Designiertes Berliner Spitzenduo stellt Ausbaupläne für U-Bahn-Netz vor.

  • Nicolas Šustr
  • Lesedauer: 5 Min.
Wollen mehr Tunnel für Berlin: Abgeordnetenhaus-Fraktionschef Raed Saleh (links), Neuköllns Bezirksbürgermeister Martin Hikel und Bundesfamilienminsterin Franziska Giffey (alle SPD)
Wollen mehr Tunnel für Berlin: Abgeordnetenhaus-Fraktionschef Raed Saleh (links), Neuköllns Bezirksbürgermeister Martin Hikel und Bundesfamilienminsterin Franziska Giffey (alle SPD)

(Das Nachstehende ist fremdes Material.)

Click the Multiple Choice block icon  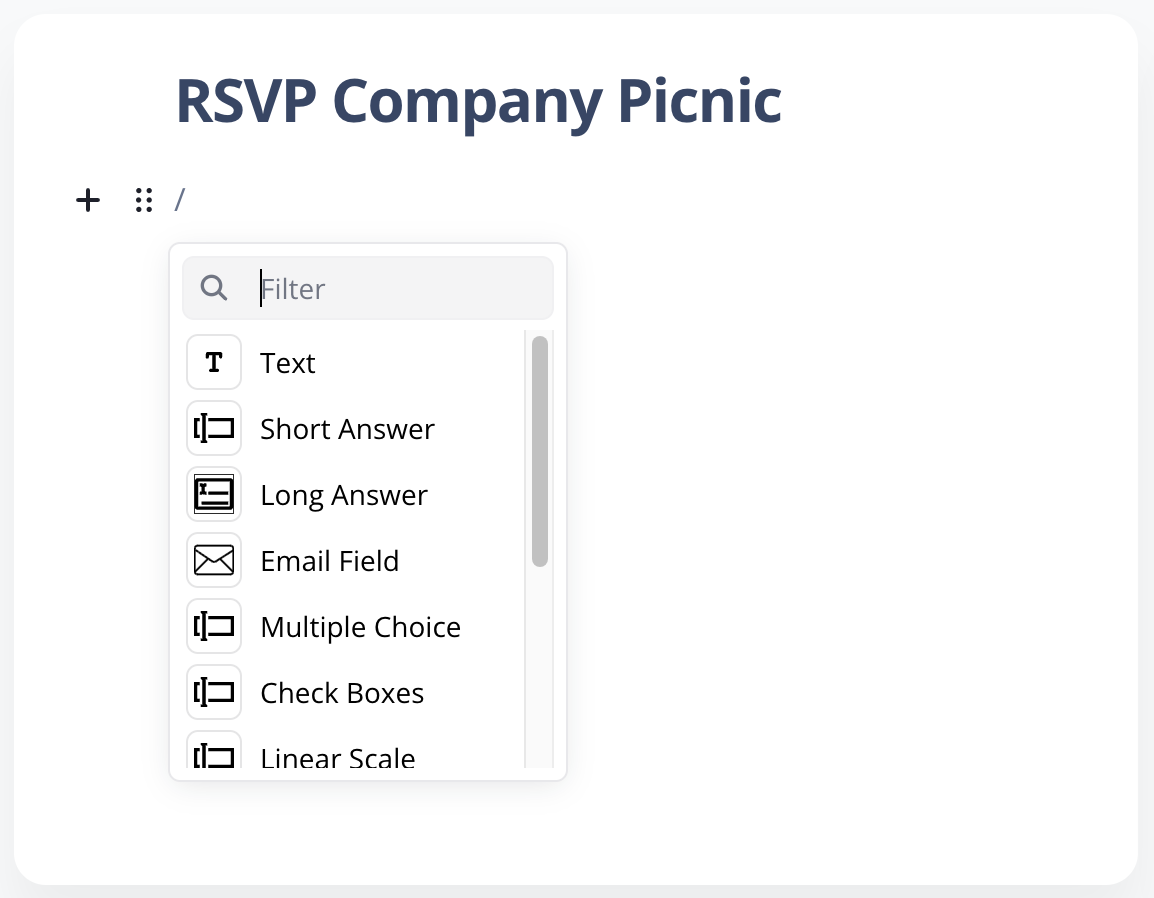(x=214, y=626)
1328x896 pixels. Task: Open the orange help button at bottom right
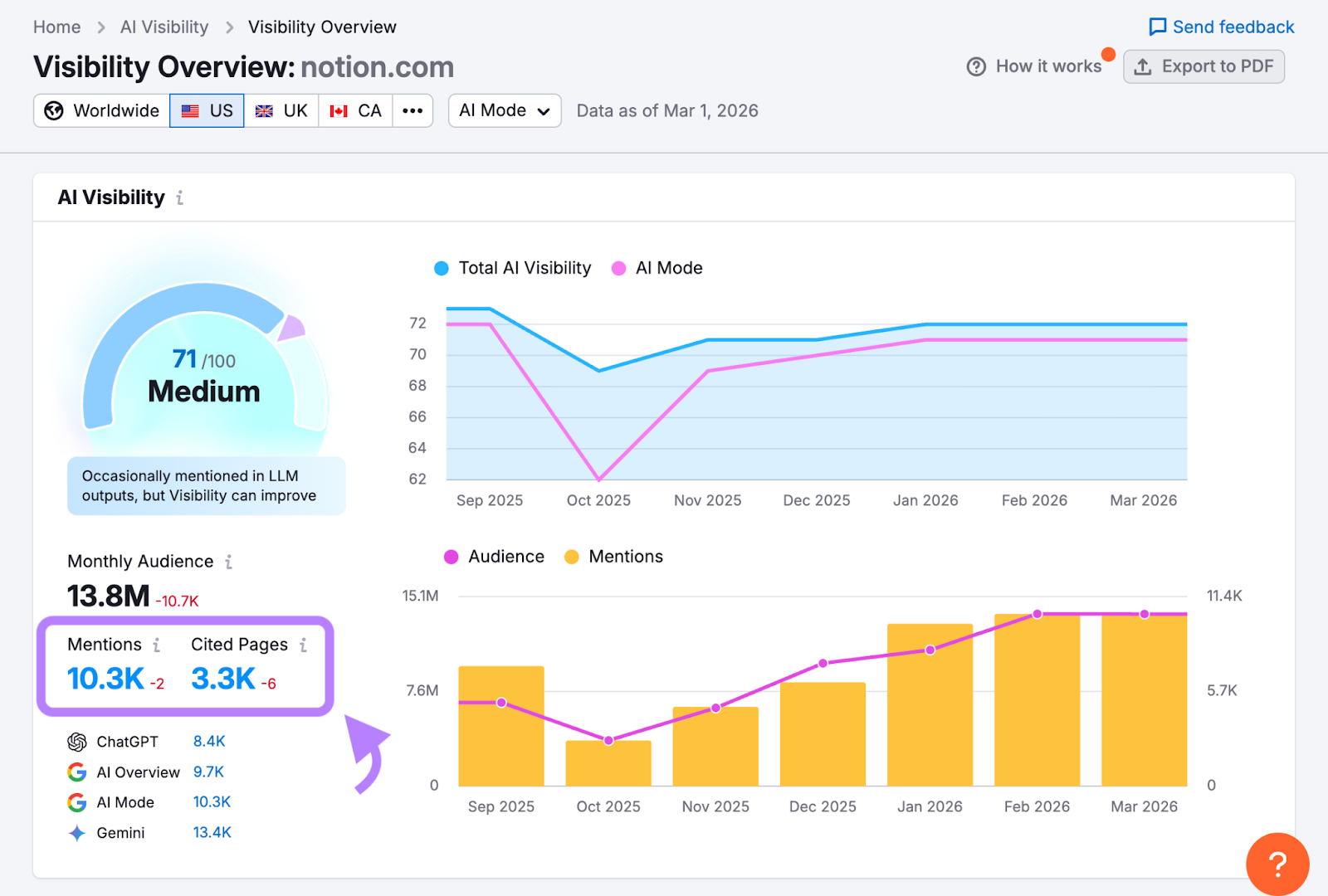1277,864
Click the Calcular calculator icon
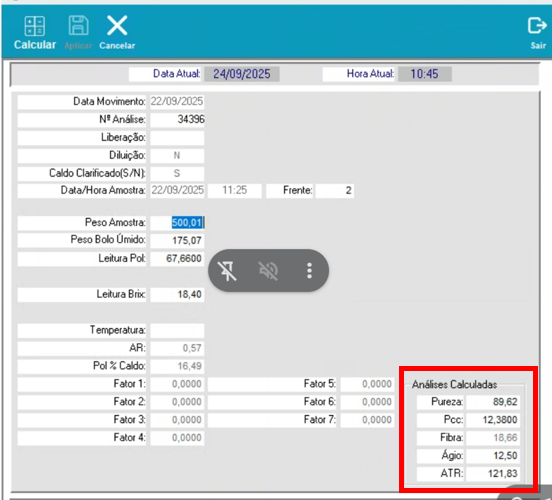552x500 pixels. [34, 26]
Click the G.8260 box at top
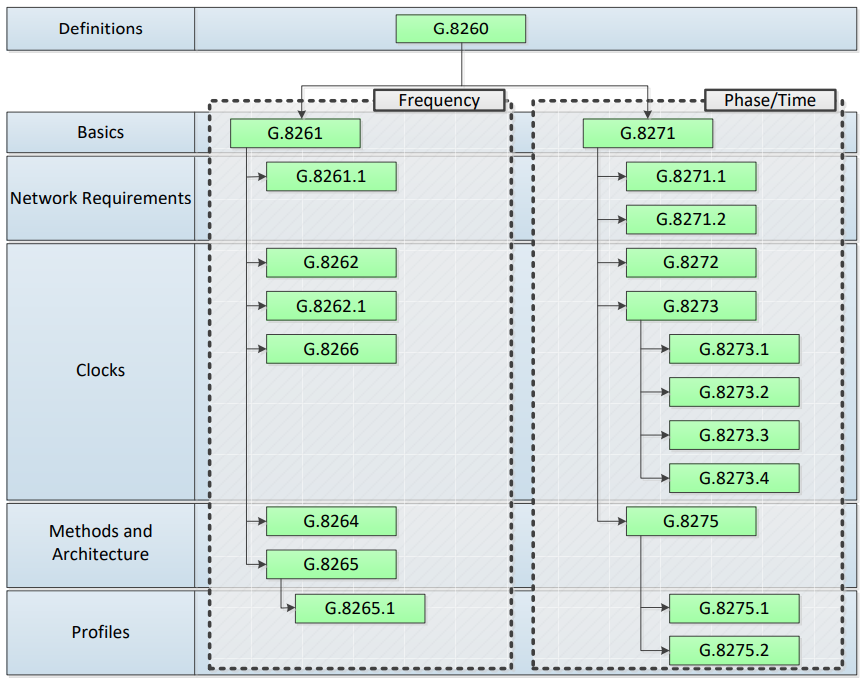This screenshot has width=863, height=681. point(460,29)
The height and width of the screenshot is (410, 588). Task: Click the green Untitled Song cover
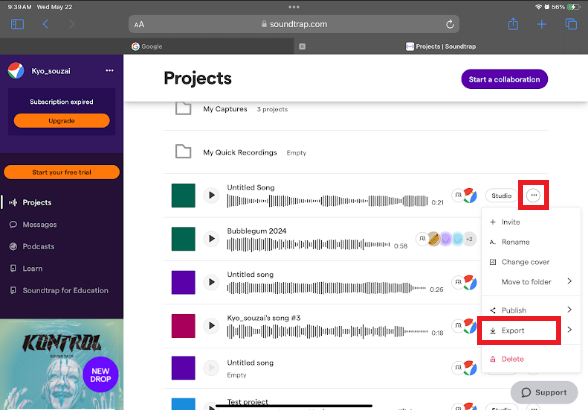[183, 195]
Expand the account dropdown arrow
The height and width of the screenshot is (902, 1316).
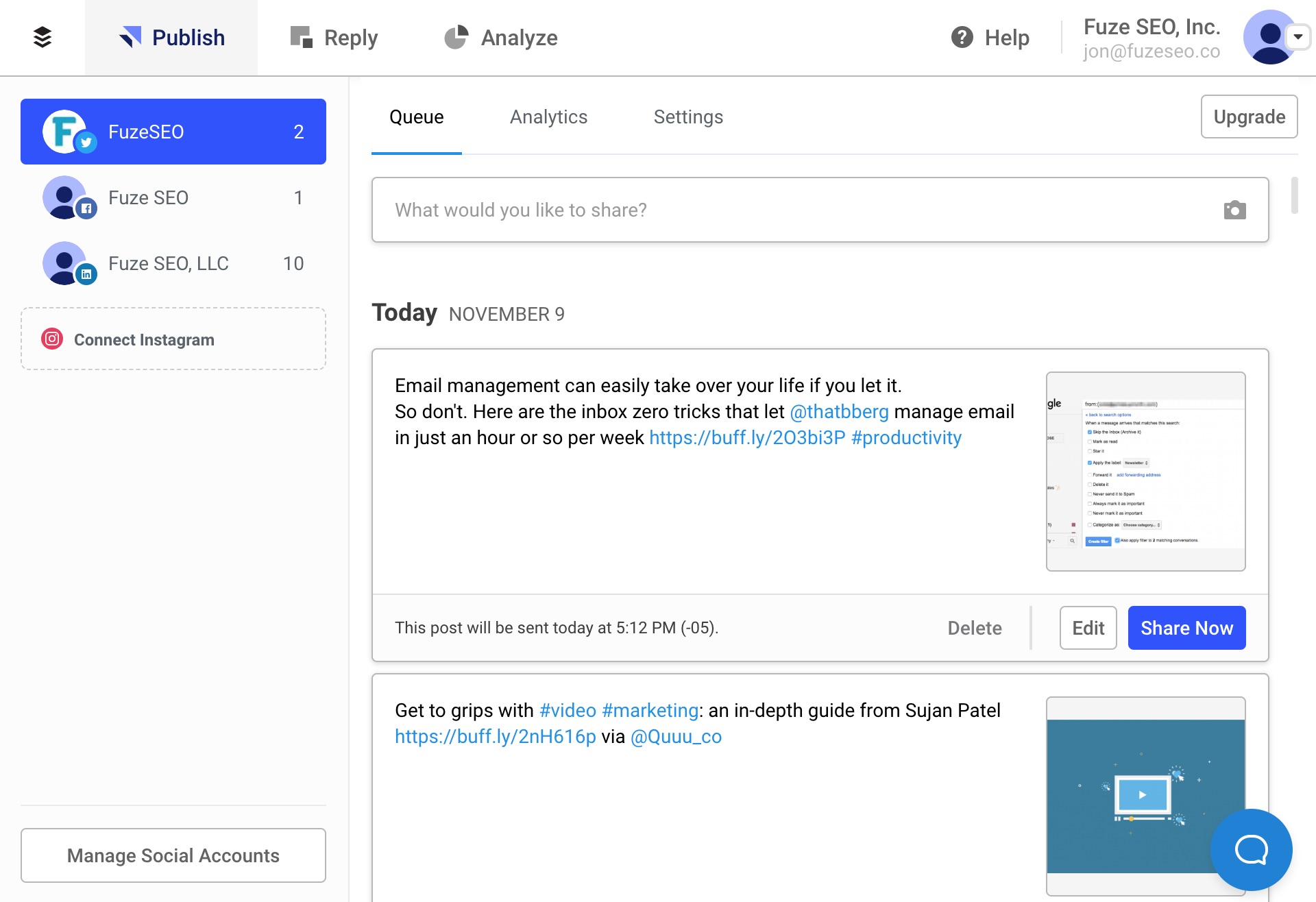1297,38
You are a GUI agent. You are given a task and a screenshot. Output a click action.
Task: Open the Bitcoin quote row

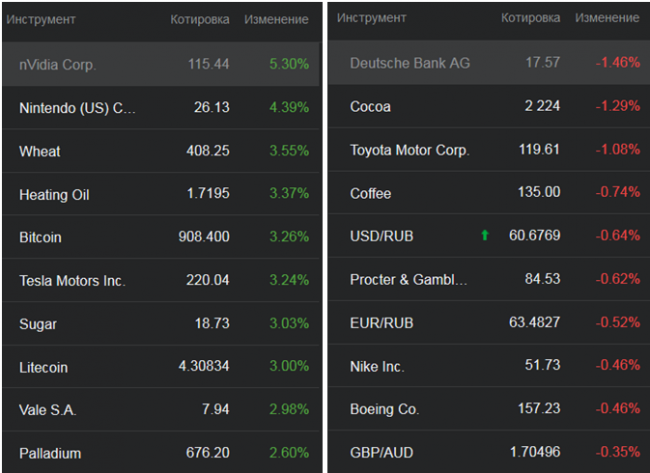click(x=40, y=237)
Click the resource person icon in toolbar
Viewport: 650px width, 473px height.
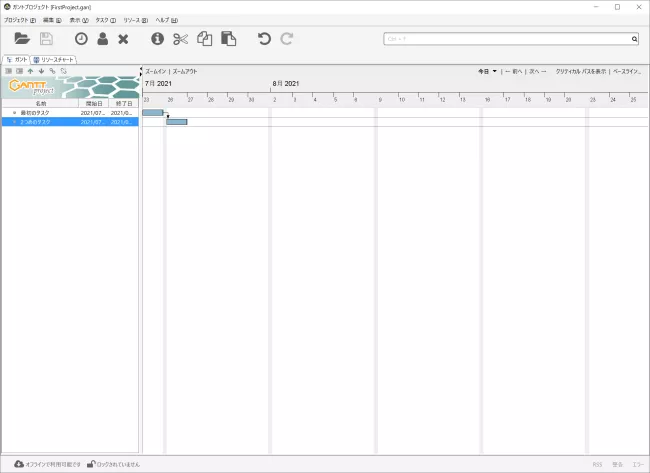tap(102, 39)
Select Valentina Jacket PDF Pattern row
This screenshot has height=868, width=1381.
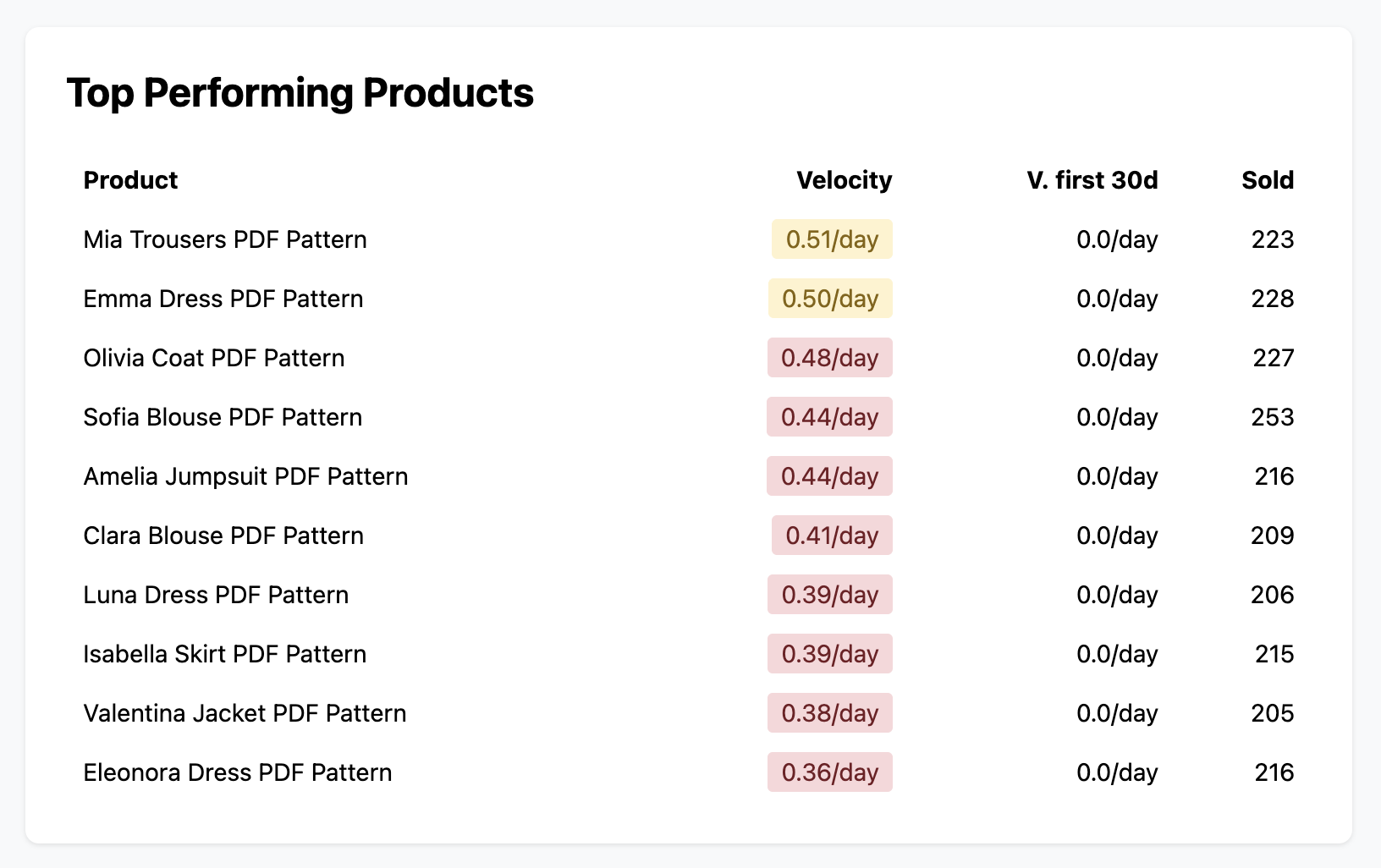tap(245, 713)
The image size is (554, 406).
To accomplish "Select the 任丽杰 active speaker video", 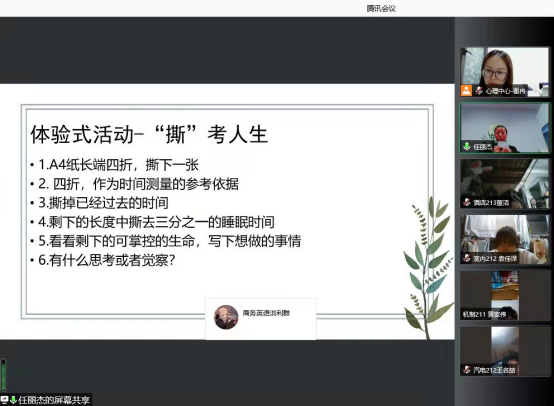I will click(505, 128).
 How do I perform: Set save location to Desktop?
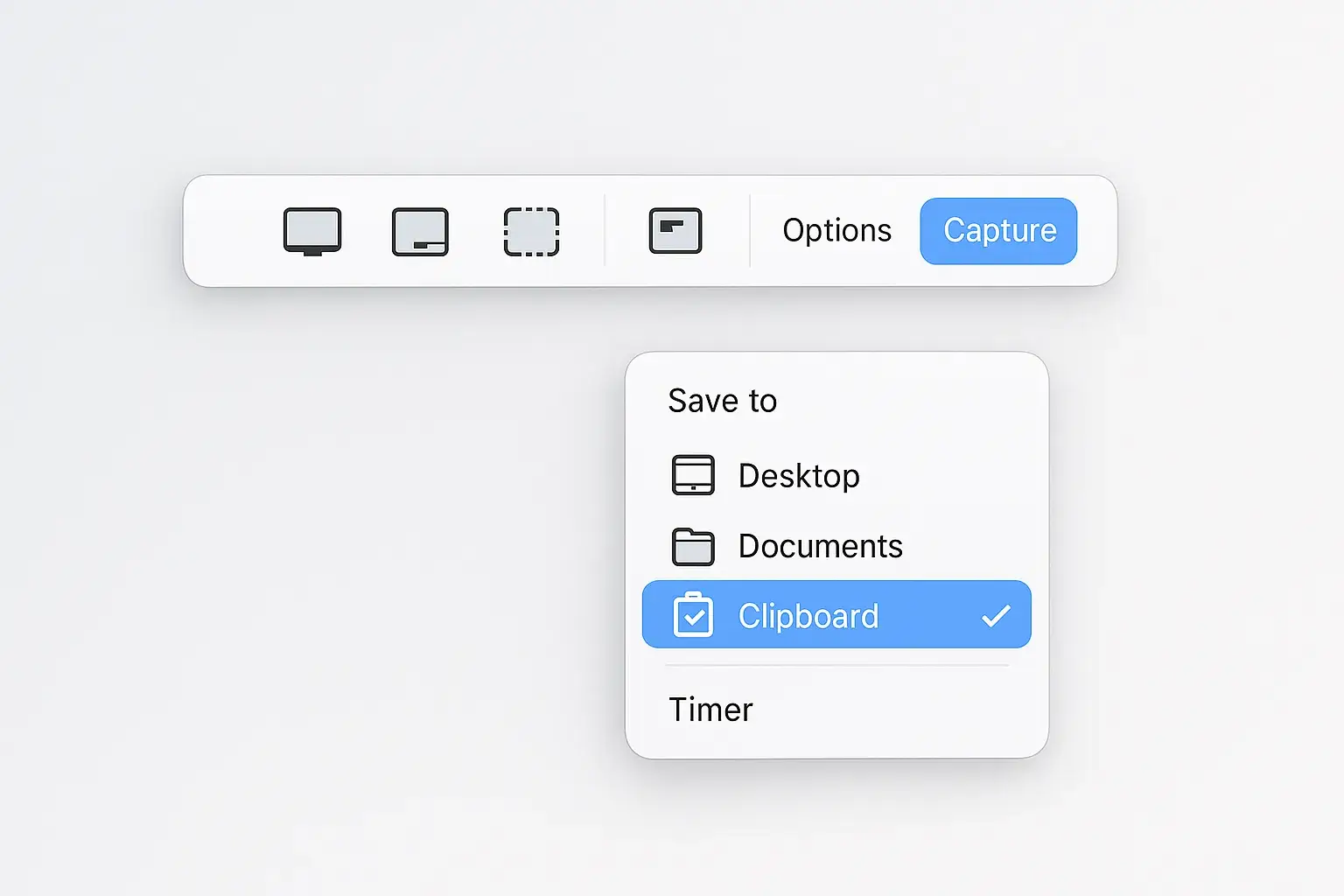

Action am U-Bahnhof Johannisthaler Chaussee in Berlin-Gropiusstadt am Freitagmorgen. Die Berliner Verkehrsbetriebe kontrollieren von allen Aussteigern die Fahrkarten. Ein Jugendlicher, gerade einem vollgesprühten Zug entstiegen, rennt weg, touchiert einen Kontrolleur, rennt wieder in die andere Richtung und wird schließlich an der Bahnsteigkante von vier Polizisten zu Boden gebracht.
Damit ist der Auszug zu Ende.